Au Sénégal, la situation est très différente. L’enseignement du français à l’école est pensé dans le but de former des élites francophones locales au service de l’entreprise de colonisation. Il ne s’agit donc pas d’assimiler toute la population en lui procurant une éducation semblable à celle des Français. De fait, il n’y a pas de scolarisation de masse avant l’indépendance en 1960, et il faut attendre 2004 pour que l’école soit rendue obligatoire et gratuite, à une époque postcoloniale où les langues locales sont valorisées par les autorités. Le français est certes aujourd’hui l’unique langue officielle du pays (bien qu’il ne soit pas compris par de nombreux habitants) mais il cohabite avec plusieurs langues dites « nationales » – dont la plus répandue est le wolof – qui ont également un statut reconnu. Contrairement à la France, le discours sur une langue nationale unique n’a jamais eu lieu. Par ailleurs, la tradition de violence dans l’instruction sénégalaise fait que l’utilisation du symbole n’a pas généré une souffrance ou une honte semblables au sentiment ressenti en Bretagne. Enfin, le maintien d’un mode de vie impliquant plusieurs générations sous le même toit a favorisé l’utilisation des langues vernaculaires, souvent seules comprises par les générations plus âgées.

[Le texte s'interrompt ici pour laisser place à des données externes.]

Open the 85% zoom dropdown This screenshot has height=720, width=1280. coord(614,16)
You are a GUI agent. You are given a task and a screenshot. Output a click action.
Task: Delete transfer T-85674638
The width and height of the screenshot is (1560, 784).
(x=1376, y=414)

À partir d’une base similaire, l’évolution linguistique a donc été très différente entre la Bretagne, devenue largement monolingue, et le Sénégal, où le multilinguisme reste très présent. D’autres situations peuvent aussi être mises en parallèle avec celles-ci. En Grande-Bretagne, l’enseignement scolaire n’a jamais été centralisé : le Pays de Galles a ainsi pu appliquer sa propre politique linguistique et la langue galloise a bénéficié du prestige associé à la traduction de la Bible dès 1588, qui est devenue un support d’alphabétisation précoce. En revanche, une véritable politique d’assimilation coloniale s’est développée en Irlande dès le XVIe siècle et, couplée à une forte émigration, a conduit à un effondrement de la pratique du gaélique au XIXe siècle.